Violent Grace. Sounds like an oxymoron, doesn’t it? Violence and grace. One intends to hurt, the other intends to heal. One is motivated by hate, the other love. Yet, the more I understand grace, the more I recognize it has characteristics of violence. Both are aggressive. Both are active. Both are often on the offensive. Yet, whereas violence intends to injure enemies, grace seeks to eliminate them.

In Victor Hugo’s book Les Misérables, the main character, Jean Valjean, has an experience with grace that changes his life. An ex-convict recently paroled, Valjean is given a bed and warm meal by a local bishop. He abuses the priest’s kindness and runs off with his good silverware. The police catch him and take him back to the bishop’s house for questioning. Visibly angry, the bishop reveals how upset he is with Valjean for leaving so quickly without taking the silver candlesticks, worth far more than all the other silverware. He gives the candlesticks to Valjean, assures the police that the silverware was a gift, and encourages Valjean to promise to become a new man.
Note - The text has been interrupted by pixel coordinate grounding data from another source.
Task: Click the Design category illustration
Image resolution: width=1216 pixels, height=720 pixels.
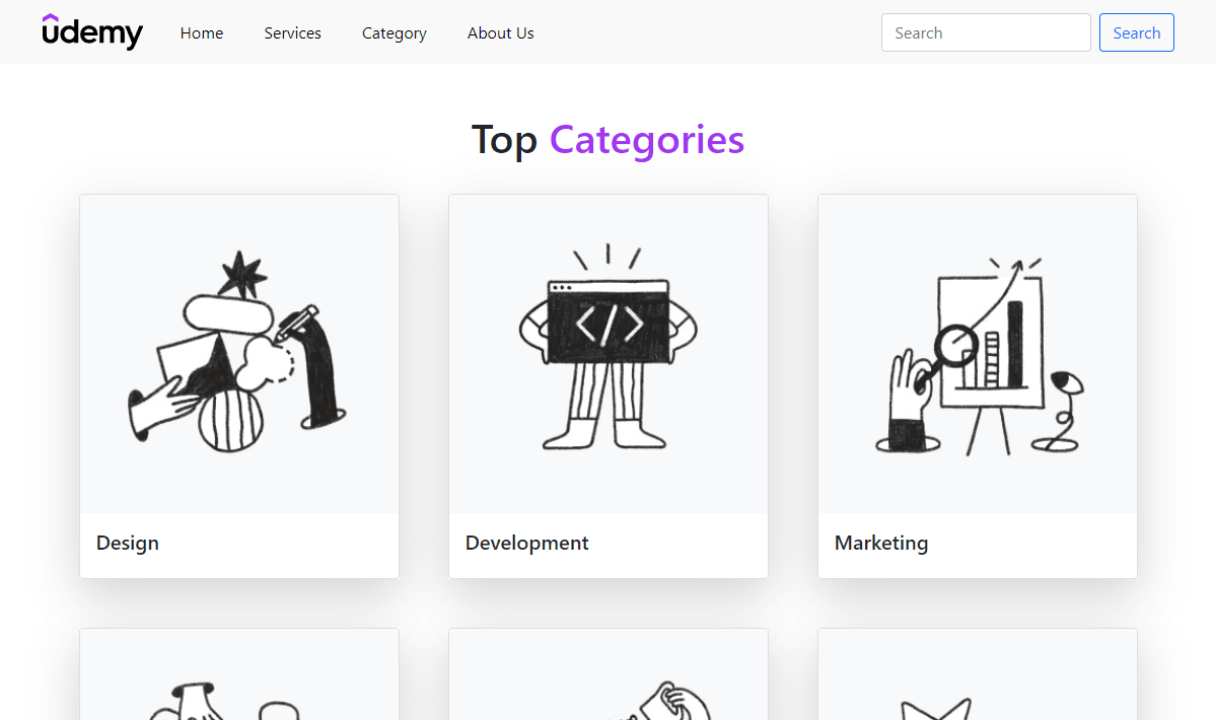Action: click(239, 353)
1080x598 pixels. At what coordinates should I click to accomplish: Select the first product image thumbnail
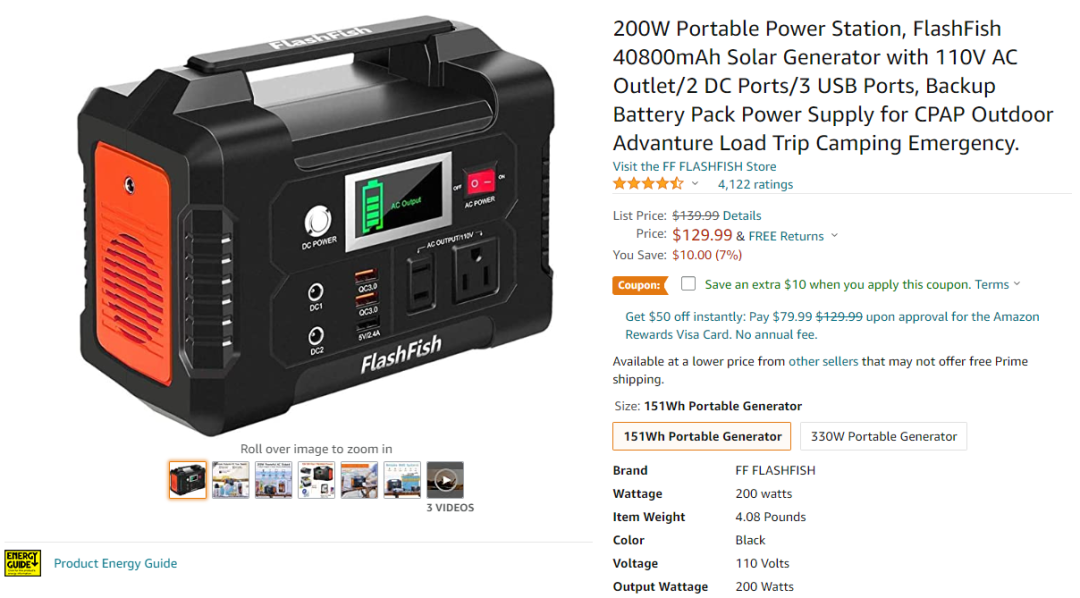187,480
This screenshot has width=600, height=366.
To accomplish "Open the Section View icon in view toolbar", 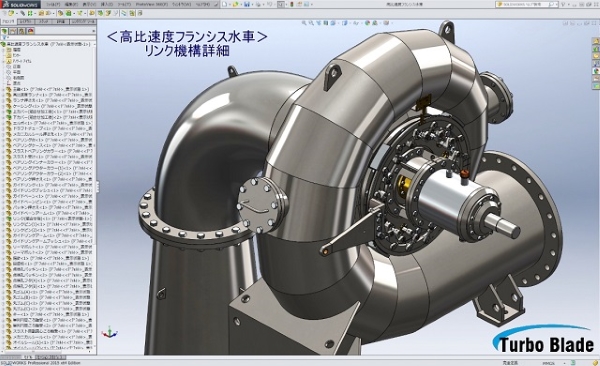I will coord(326,23).
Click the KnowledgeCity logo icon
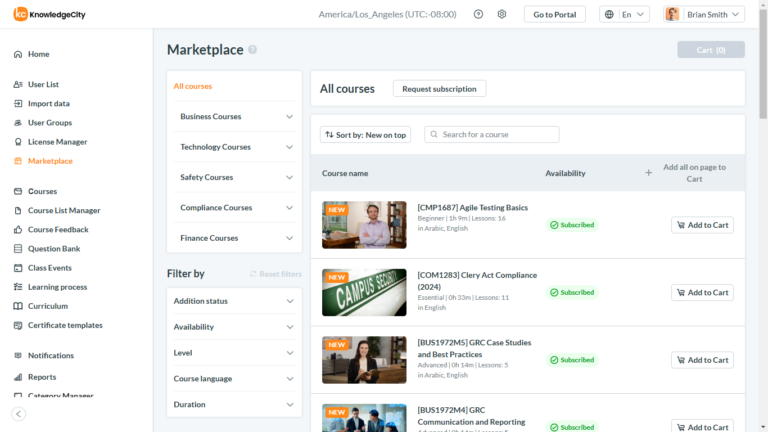The height and width of the screenshot is (432, 768). point(20,14)
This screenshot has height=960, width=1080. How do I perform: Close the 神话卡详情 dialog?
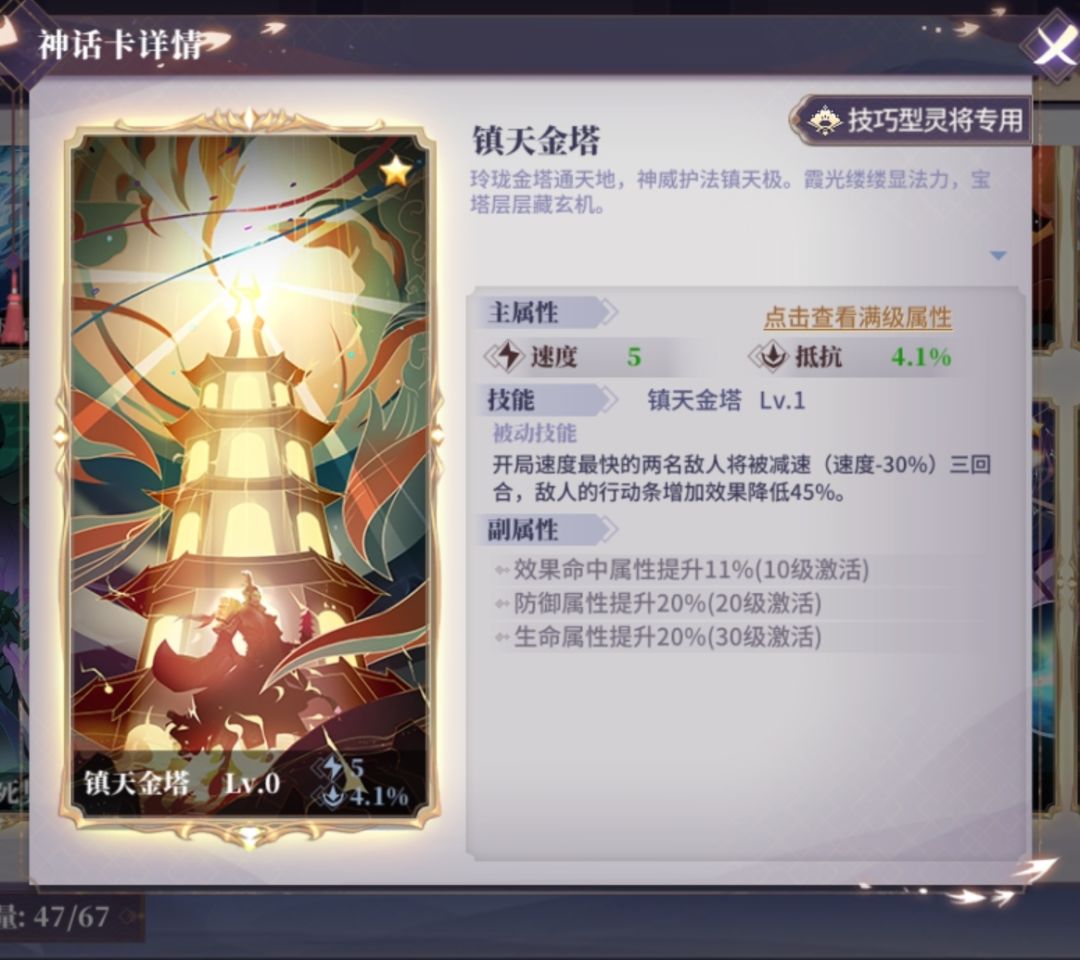point(1052,45)
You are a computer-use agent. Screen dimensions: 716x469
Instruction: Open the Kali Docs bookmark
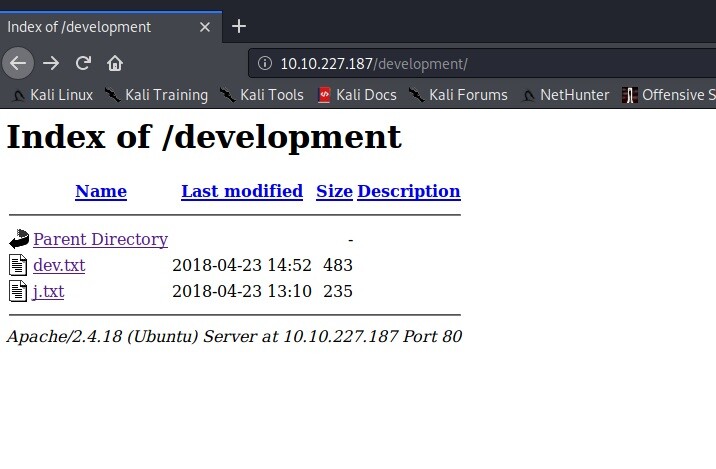(x=357, y=95)
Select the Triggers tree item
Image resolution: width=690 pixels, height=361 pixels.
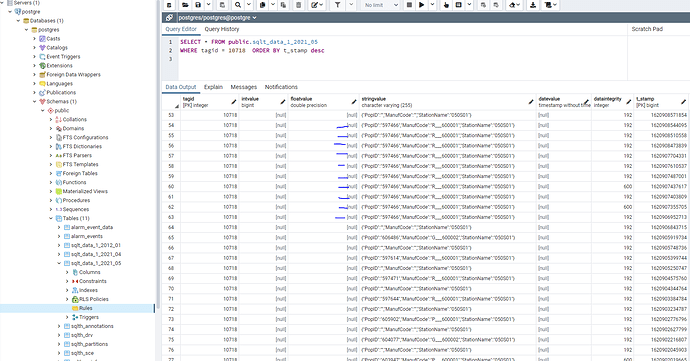(89, 317)
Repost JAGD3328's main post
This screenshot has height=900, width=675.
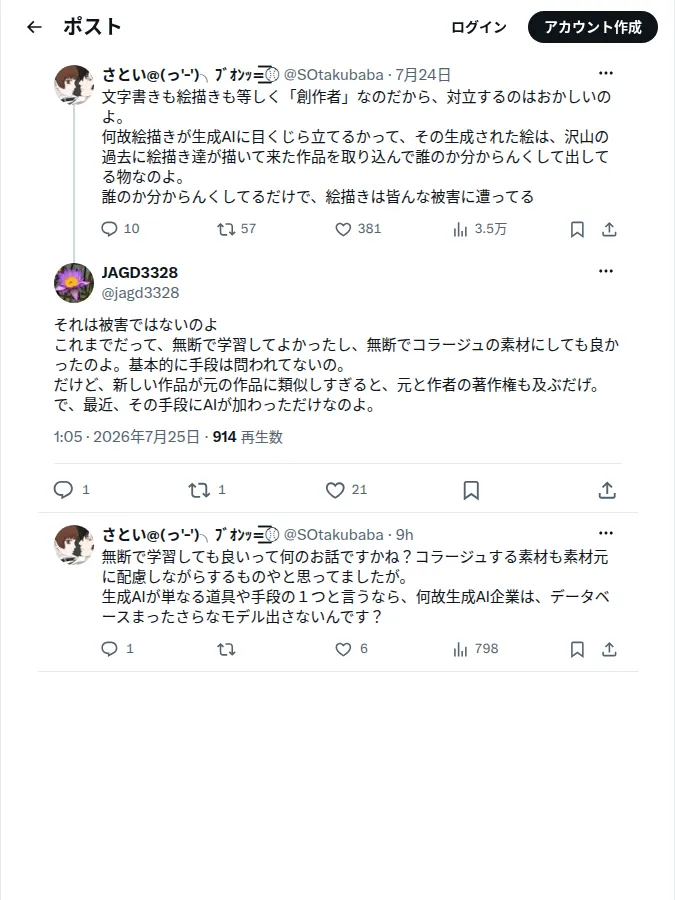207,490
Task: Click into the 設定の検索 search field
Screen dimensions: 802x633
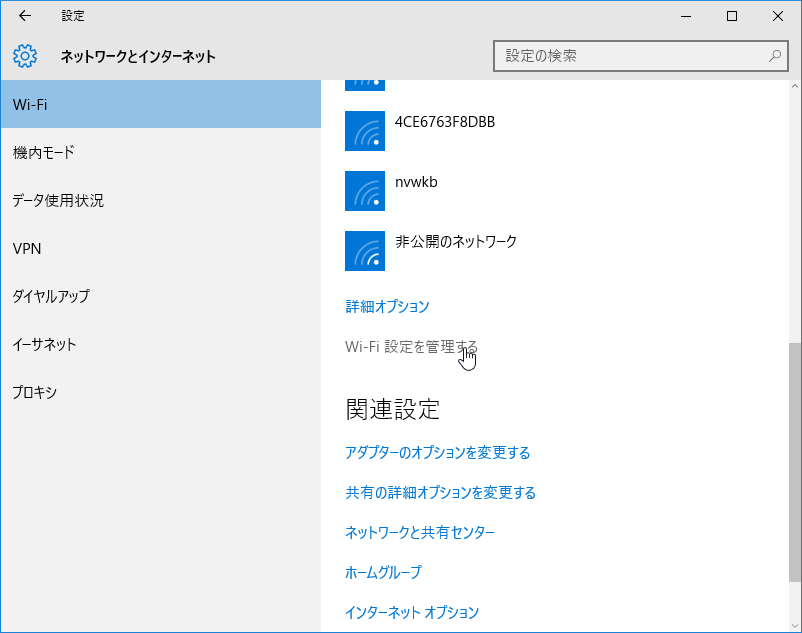Action: click(x=640, y=56)
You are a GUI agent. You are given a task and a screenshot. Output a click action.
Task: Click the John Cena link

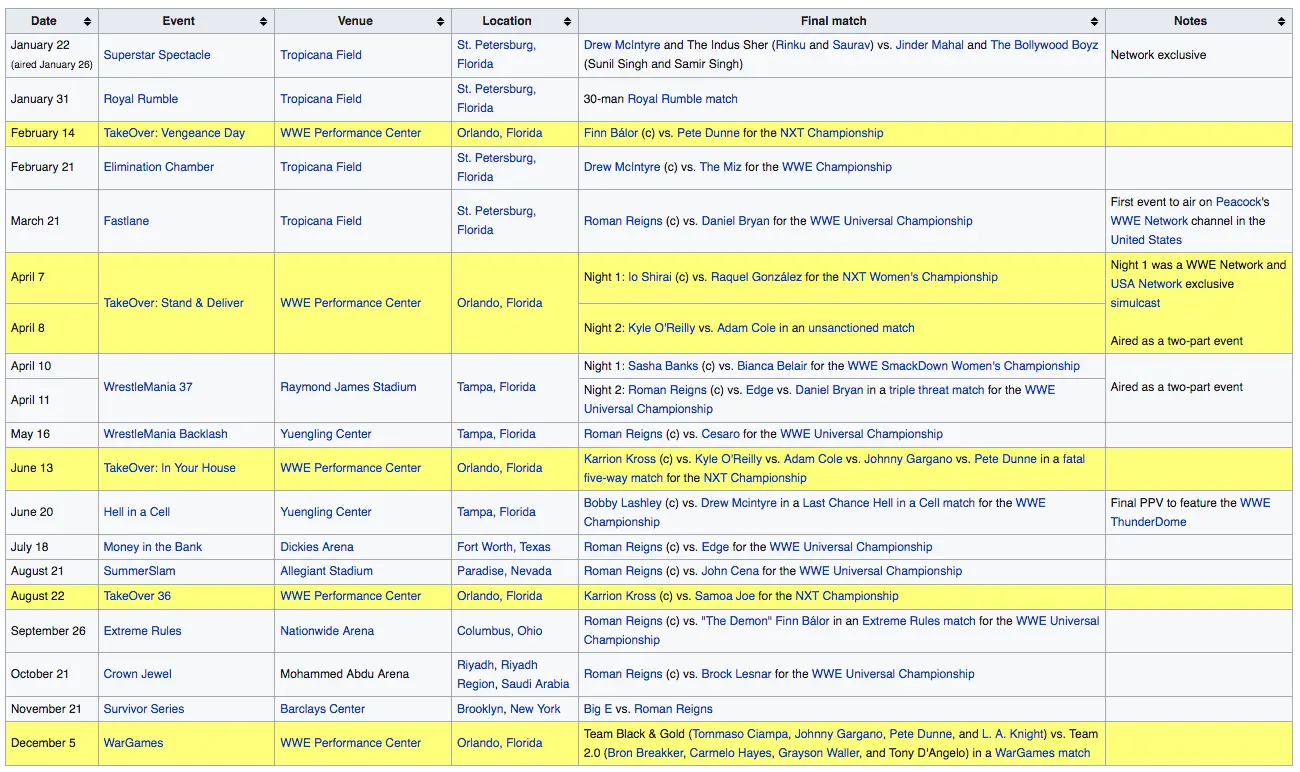click(729, 571)
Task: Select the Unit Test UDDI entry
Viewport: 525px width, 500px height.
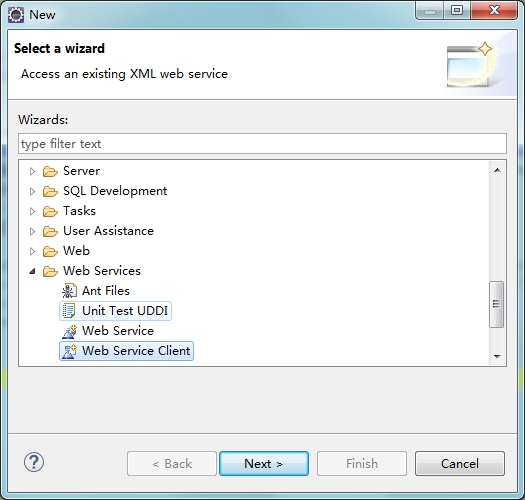Action: coord(116,311)
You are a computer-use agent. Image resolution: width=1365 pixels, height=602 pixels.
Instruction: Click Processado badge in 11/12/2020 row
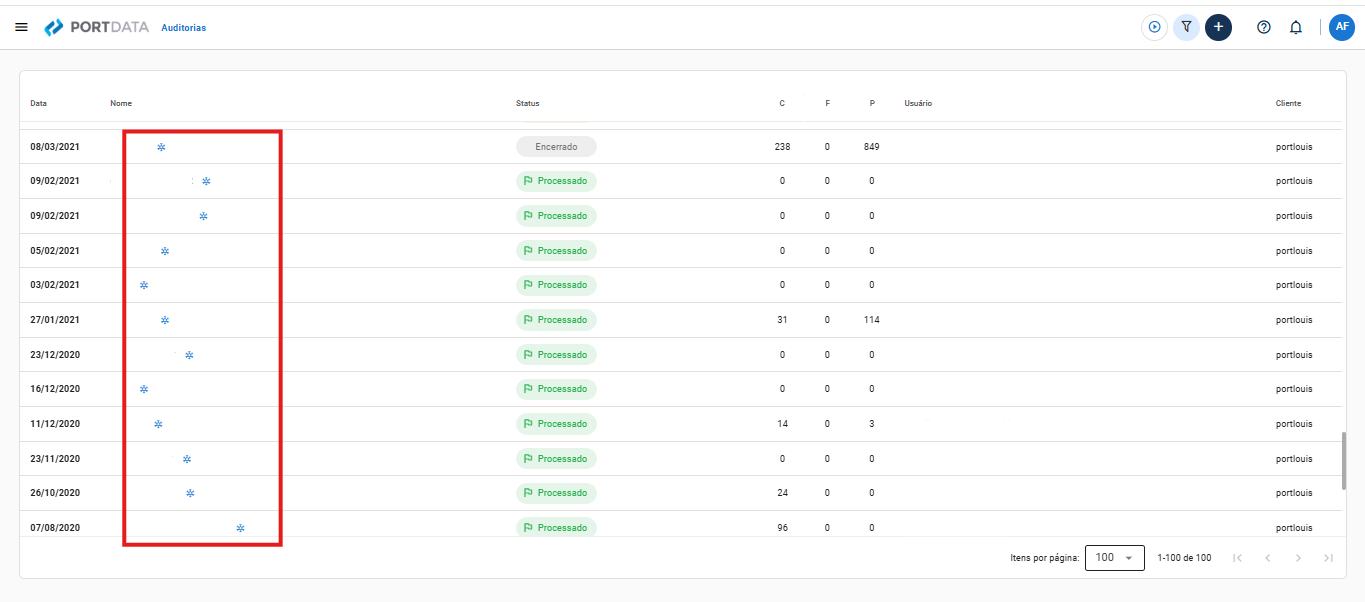pyautogui.click(x=556, y=424)
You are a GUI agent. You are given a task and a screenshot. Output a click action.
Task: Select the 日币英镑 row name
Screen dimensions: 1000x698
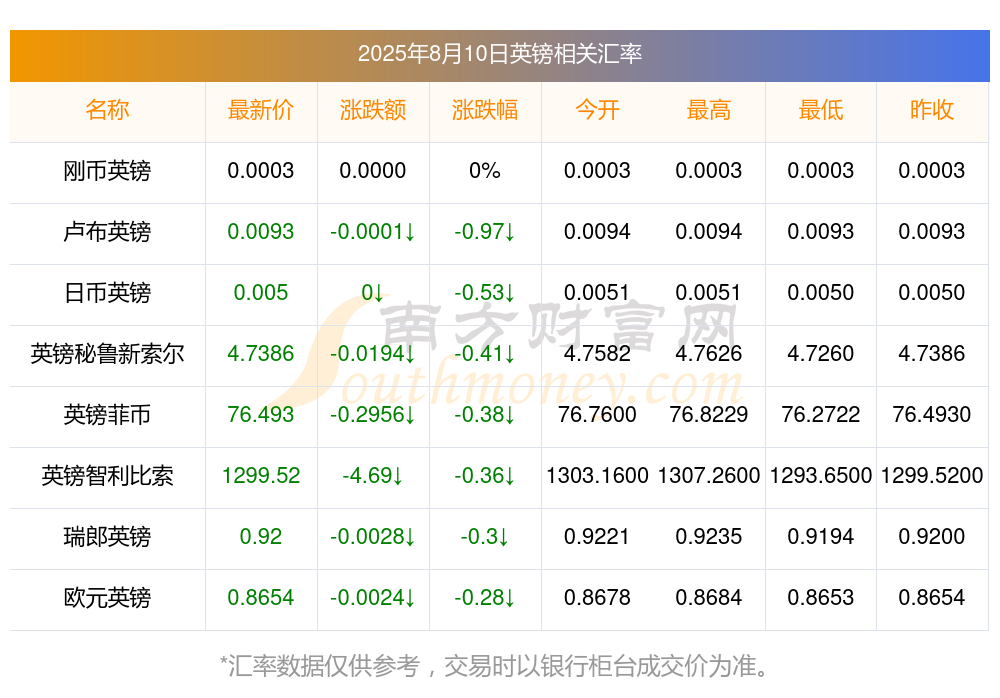pyautogui.click(x=107, y=293)
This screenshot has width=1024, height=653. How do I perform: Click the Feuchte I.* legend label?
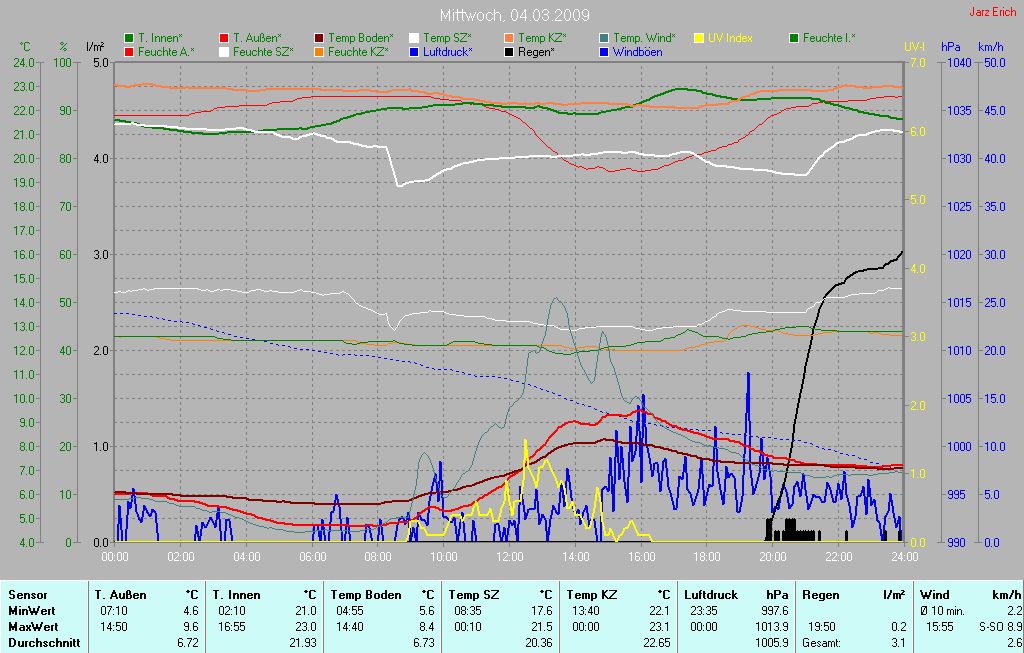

Please watch the powerful scene from the 1998 movie starring Liam Neeson below:

 

At this point in the book, Victor Hugo writes,

…the pardon of the priest was the hardest assault, and the most formidable attack which (Jean Valjean) had yet sustained…

What violent grace! It is aggressive, active, and it attacks the heart. And only grace, unlike violence alone, has the power to eliminate enemies by transforming them into friends. The bishop understood this, and Jean Valjean’s life was changed.

In a similar fashion, a Jewish man named Jesus died on a wooden cross, knowing that only through such a violent act of grace could we, enemies of God, be transformed into friends.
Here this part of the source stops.